Q&A with Loraine: My husband died, and his sons won’t sign to put the house in my name. Can I do it through the mortgage company?

Question: My husband passed away after 41 years of marriage. His sons have refused to sign the form to give me the power to put our home in my name. 

They live in another state and are not interested in traveling to my area or going to court to get this done. This is my home, and my name is on the mortgage. I need to put the house in my name on the deed to get homeowners insurance. Can I do it through the mortgage company? 

Loraine’s Answer: Your husband’s children don’t have to travel to your area or go to court in order to sign anything for the probate court; all they have to do is be mailed or even emailed a copy of the relevant document, get it signed and notarized, and send it back to you for further handling. If their objections to signing are based solely on their not wanting to have to travel to another state or go into a courtroom, that objection isn’t based on facts.
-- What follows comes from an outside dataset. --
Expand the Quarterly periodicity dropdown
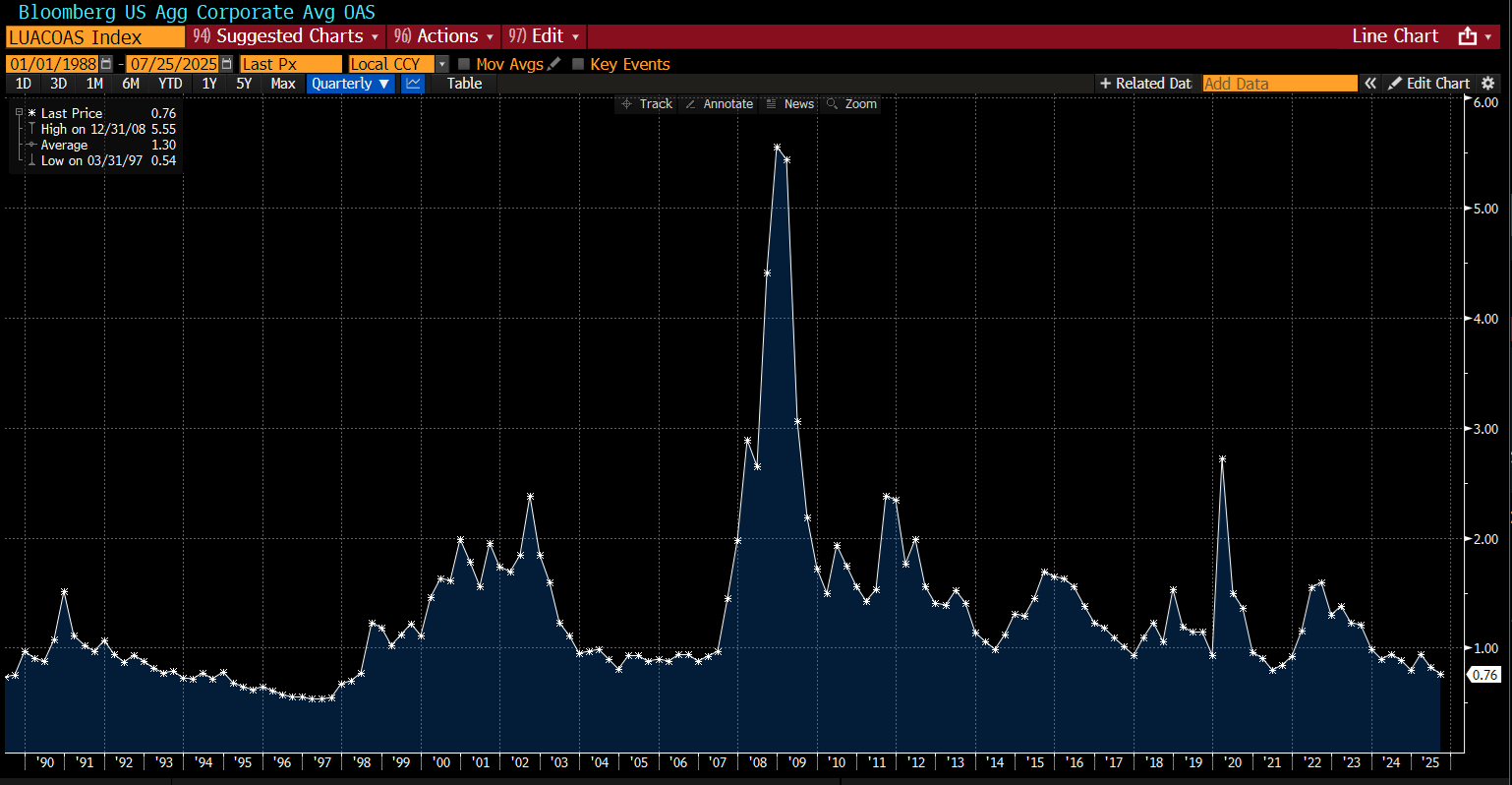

I suspect, however, that their objections may be based on more than just that. And no, the mortgage company cannot change title to the property for you. You may have to go to court to do that. 

As for ownership of the house, if you and your husband owned it jointly, as joint tenants with rights of survivorship, then it’s already yours, and you should not need to do anything other than produce a death certificate for him to prove that to the insurance company or anyone else. If your name is on the mortgage, you may already own an interest in the house.  
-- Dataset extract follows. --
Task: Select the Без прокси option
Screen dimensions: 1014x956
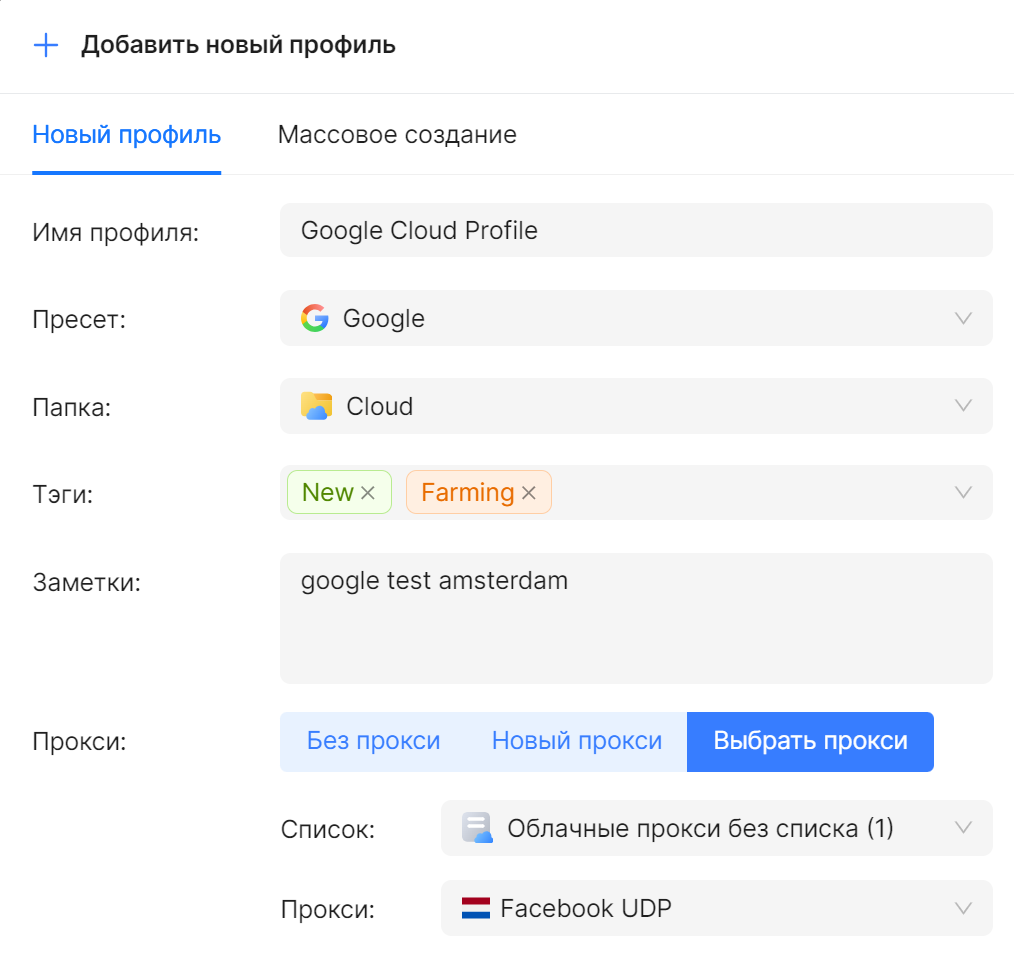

You need to check the actual deed for the house (NOT the security deed). This would normally be a “Limited Warranty” or “Warranty” deed, or sometimes a “Quit Claim Deed” or even a deed from an estate (an Executor’s or Administrator’s Deed, or sometimes an “Assent to Devise”). On that deed, it should say whether your name is on the deed and how you and your husband owned the property. It must say that you own it “as joint tenants,” “with rights of survivorship,” or something very similar in order for the property to have transferred automatically to you at your husband’s death.. If you do own it with rights of survivorship and want to clear his name off the public record, file an Affidavit of Surviving Joint Tenant in the deed records (the Superior Court of the county), which includes a death certificate for your husband (with his Social Security number redacted). The Affidavit will make clear to others that the house is yours. However, if your husband was the sole owner of the house, or if you and he owned it jointly but the deed does not contain the “magic words” of “as joint tenants,” “as joint tenants with rights of survivorship,” or something similar that shows a right of survivorship is intended, then you will need to file something with the probate court in order to take sole ownership of the home. 
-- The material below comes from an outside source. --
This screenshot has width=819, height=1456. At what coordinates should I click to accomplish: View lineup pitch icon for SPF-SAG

If your husband had a Will that leaves the house to you, then you can probate the Will. You don’t have to have his children’s consent to a probate; it just makes things quicker and easier if you do. If they don’t consent, you can file the probate petition with the probate court, and the court will  serve them with notice of the petition. They will then need to file any objections to the petition within a certain period of time, or it will be granted without their consent. If he did not have a Will, you can file for Letters of Administration. Again, you don’t have to have his children’s consent, if they aren’t willing to give it, but if they ARE willing to consent you can send them the paperwork and they can sign it, have it notarized, and return it to you for filing; they do NOT have to come to town or go to court themselves. If he had no Will and his children ARE willing to cooperate, you may also be able to do a Petition for No Administration Necessary, and they can agree to give you your husband’s interest in the house.  

Finally, without regard to  whether your husband had a Will or you get any consents from your husband’s children, if he died less than two years ago, you can file a Petition for a Year’s Support. In that Petition for Year’s Support, you can request that the court award you your husband’s interest in the house (along with other assets from the estate, if there are any). The children will have to be served with notice of this Petition as well, if they don’t consent to it by signing it, but again they do not have to consent. If they want to challenge a year’s support petition, they can, but it’s not easy to do. 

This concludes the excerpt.